Provided material
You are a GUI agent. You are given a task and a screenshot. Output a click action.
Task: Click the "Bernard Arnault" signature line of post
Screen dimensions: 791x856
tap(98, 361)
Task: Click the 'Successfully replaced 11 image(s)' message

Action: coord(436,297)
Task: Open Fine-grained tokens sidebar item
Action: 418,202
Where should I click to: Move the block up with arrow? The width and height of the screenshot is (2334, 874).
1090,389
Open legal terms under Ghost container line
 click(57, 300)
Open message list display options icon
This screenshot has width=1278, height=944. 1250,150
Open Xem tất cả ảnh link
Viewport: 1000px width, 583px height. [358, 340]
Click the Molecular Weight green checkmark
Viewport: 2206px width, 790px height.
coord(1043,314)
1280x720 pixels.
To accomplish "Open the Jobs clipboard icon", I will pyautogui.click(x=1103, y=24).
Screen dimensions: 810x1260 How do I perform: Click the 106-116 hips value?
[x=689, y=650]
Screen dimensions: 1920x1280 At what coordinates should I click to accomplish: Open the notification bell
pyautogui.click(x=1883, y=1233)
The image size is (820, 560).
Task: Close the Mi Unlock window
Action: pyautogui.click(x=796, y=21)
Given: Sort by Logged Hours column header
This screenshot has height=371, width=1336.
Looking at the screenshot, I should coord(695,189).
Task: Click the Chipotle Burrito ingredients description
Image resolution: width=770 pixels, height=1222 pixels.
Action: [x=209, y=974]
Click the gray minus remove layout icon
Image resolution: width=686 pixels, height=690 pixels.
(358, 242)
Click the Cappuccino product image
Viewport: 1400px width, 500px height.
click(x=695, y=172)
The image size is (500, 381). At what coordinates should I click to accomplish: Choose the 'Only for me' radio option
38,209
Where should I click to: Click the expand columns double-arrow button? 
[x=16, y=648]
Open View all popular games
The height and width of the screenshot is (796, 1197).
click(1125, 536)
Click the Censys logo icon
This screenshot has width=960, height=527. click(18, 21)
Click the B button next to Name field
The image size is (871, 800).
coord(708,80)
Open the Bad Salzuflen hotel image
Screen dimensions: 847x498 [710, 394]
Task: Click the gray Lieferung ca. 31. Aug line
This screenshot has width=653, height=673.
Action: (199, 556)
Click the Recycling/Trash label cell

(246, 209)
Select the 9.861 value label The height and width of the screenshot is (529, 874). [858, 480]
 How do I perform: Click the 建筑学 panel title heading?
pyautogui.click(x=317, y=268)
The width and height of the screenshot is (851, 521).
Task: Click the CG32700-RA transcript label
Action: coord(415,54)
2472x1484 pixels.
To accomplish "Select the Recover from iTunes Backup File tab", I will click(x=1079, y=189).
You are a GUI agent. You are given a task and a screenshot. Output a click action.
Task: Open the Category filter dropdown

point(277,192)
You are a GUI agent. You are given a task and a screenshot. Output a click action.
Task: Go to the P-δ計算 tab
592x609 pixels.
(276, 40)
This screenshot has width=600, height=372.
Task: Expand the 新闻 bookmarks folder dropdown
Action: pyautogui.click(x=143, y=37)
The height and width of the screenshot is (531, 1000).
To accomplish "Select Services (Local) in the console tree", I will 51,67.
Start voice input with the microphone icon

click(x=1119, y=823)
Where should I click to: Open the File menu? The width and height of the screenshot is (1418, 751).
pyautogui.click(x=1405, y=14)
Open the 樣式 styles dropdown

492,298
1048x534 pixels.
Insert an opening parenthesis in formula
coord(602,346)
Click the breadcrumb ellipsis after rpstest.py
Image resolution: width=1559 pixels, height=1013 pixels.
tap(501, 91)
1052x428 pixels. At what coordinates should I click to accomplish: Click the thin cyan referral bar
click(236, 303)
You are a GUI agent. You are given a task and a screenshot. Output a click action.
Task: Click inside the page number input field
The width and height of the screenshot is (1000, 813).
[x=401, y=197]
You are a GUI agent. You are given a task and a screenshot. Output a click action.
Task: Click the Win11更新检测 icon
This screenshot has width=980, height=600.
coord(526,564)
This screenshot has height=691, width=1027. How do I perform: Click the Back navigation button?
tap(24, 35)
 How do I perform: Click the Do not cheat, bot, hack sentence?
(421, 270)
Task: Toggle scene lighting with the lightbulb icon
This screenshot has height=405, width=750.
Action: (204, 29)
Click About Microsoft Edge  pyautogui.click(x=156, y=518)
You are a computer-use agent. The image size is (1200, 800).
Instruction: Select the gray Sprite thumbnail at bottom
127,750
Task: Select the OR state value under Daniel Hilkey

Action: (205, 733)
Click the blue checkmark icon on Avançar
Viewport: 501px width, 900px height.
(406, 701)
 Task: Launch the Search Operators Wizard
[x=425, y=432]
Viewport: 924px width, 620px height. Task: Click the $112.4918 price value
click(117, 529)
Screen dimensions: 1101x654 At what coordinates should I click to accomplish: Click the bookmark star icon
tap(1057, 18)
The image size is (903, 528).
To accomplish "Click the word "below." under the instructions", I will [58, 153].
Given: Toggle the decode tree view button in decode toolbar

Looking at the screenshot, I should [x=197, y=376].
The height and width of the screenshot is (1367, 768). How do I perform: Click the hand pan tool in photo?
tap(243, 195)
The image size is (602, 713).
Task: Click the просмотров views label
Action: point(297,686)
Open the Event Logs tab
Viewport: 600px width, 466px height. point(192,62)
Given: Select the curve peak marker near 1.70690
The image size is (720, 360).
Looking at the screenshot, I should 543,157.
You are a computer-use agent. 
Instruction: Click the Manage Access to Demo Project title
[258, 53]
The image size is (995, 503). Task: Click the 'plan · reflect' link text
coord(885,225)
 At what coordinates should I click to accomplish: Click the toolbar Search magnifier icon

What you have to do
Copy all the entries verbatim.

Output for this exercise
You are a GUI agent. You are given a task and a screenshot. Output a click action.
Task: Click the "Bernard Arnault" signature line of post
Screen dimensions: 791x856
tap(98, 361)
Task: Click the 'Successfully replaced 11 image(s)' message

Action: coord(436,297)
Task: Open Fine-grained tokens sidebar item
Action: 418,202
Where should I click to: Move the block up with arrow? The width and height of the screenshot is (2334, 874).
1090,389
Open legal terms under Ghost container line
 click(57, 300)
Open message list display options icon
This screenshot has width=1278, height=944. 1250,150
Open Xem tất cả ảnh link
Viewport: 1000px width, 583px height. [358, 340]
Click the Molecular Weight green checkmark
Viewport: 2206px width, 790px height.
coord(1043,314)
1280x720 pixels.
To accomplish "Open the Jobs clipboard icon", I will pyautogui.click(x=1103, y=24).
Screen dimensions: 810x1260 How do I perform: Click the 106-116 hips value?
[x=689, y=650]
Screen dimensions: 1920x1280 At what coordinates should I click to accomplish: Open the notification bell
pyautogui.click(x=1883, y=1233)
The image size is (820, 560).
Task: Close the Mi Unlock window
Action: pyautogui.click(x=796, y=21)
Given: Sort by Logged Hours column header
This screenshot has height=371, width=1336.
Looking at the screenshot, I should coord(695,189).
Task: Click the Chipotle Burrito ingredients description
Image resolution: width=770 pixels, height=1222 pixels.
Action: [x=209, y=974]
Click the gray minus remove layout icon
Image resolution: width=686 pixels, height=690 pixels.
(358, 242)
Click the Cappuccino product image
Viewport: 1400px width, 500px height.
click(x=695, y=172)
The image size is (500, 381). At what coordinates should I click to accomplish: Choose the 'Only for me' radio option
38,209
Where should I click to: Click the expand columns double-arrow button? 
[x=16, y=648]
Open View all popular games
The height and width of the screenshot is (796, 1197).
click(1125, 536)
Click the Censys logo icon
This screenshot has width=960, height=527. click(18, 21)
Click the B button next to Name field
The image size is (871, 800).
coord(708,80)
Open the Bad Salzuflen hotel image
Screen dimensions: 847x498 [710, 394]
Task: Click the gray Lieferung ca. 31. Aug line
This screenshot has width=653, height=673.
Action: (199, 556)
Click the Recycling/Trash label cell

(246, 209)
Select the 9.861 value label The height and width of the screenshot is (529, 874). [858, 480]
 How do I perform: Click the 建筑学 panel title heading?
pyautogui.click(x=317, y=268)
The width and height of the screenshot is (851, 521).
Task: Click the CG32700-RA transcript label
Action: coord(415,54)
2472x1484 pixels.
To accomplish "Select the Recover from iTunes Backup File tab", I will click(x=1079, y=189).
You are a GUI agent. You are given a task and a screenshot. Output a click action.
Task: Open the Category filter dropdown

point(277,192)
You are a GUI agent. You are given a task and a screenshot. Output a click action.
Task: Go to the P-δ計算 tab
592x609 pixels.
(276, 40)
This screenshot has width=600, height=372.
Task: Expand the 新闻 bookmarks folder dropdown
Action: pyautogui.click(x=143, y=37)
The height and width of the screenshot is (531, 1000).
To accomplish "Select Services (Local) in the console tree", I will 51,67.
Start voice input with the microphone icon

click(x=1119, y=823)
Where should I click to: Open the File menu? The width and height of the screenshot is (1418, 751).
pyautogui.click(x=1405, y=14)
Open the 樣式 styles dropdown

492,298
1048x534 pixels.
Insert an opening parenthesis in formula
coord(602,346)
Click the breadcrumb ellipsis after rpstest.py
Image resolution: width=1559 pixels, height=1013 pixels.
tap(501, 91)
1052x428 pixels. At what coordinates should I click to accomplish: Click the thin cyan referral bar
click(236, 303)
You are a GUI agent. You are given a task and a screenshot. Output a click action.
Task: Click inside the page number input field
The width and height of the screenshot is (1000, 813).
[x=401, y=197]
You are a GUI agent. You are given a task and a screenshot. Output a click action.
Task: Click the Win11更新检测 icon
This screenshot has width=980, height=600.
coord(526,564)
This screenshot has height=691, width=1027. How do I perform: Click the Back navigation button?
tap(24, 35)
 How do I perform: Click the Do not cheat, bot, hack sentence?
(421, 270)
Task: Toggle scene lighting with the lightbulb icon
This screenshot has height=405, width=750.
Action: (204, 29)
Click About Microsoft Edge  pyautogui.click(x=156, y=518)
You are a computer-use agent. The image size is (1200, 800).
Instruction: Select the gray Sprite thumbnail at bottom
127,750
Task: Select the OR state value under Daniel Hilkey

Action: (205, 733)
Click the blue checkmark icon on Avançar
Viewport: 501px width, 900px height.
(406, 701)
 Task: Launch the Search Operators Wizard
[x=425, y=432]
Viewport: 924px width, 620px height. Task: Click the $112.4918 price value
click(117, 529)
Screen dimensions: 1101x654 At what coordinates should I click to accomplish: Click the bookmark star icon
tap(1057, 18)
The image size is (903, 528).
To accomplish "Click the word "below." under the instructions", I will [58, 153].
Given: Toggle the decode tree view button in decode toolbar

Looking at the screenshot, I should [x=197, y=376].
The height and width of the screenshot is (1367, 768). How do I perform: Click the hand pan tool in photo?
tap(243, 195)
The image size is (602, 713).
Task: Click the просмотров views label
Action: point(297,686)
Open the Event Logs tab
Viewport: 600px width, 466px height. point(192,62)
Given: Select the curve peak marker near 1.70690
The image size is (720, 360).
Looking at the screenshot, I should 543,157.
You are a computer-use agent. 
Instruction: Click the Manage Access to Demo Project title
[258, 53]
The image size is (995, 503). Task: Click the 'plan · reflect' link text
coord(885,225)
 At what coordinates should I click to accomplish: Click the toolbar Search magnifier icon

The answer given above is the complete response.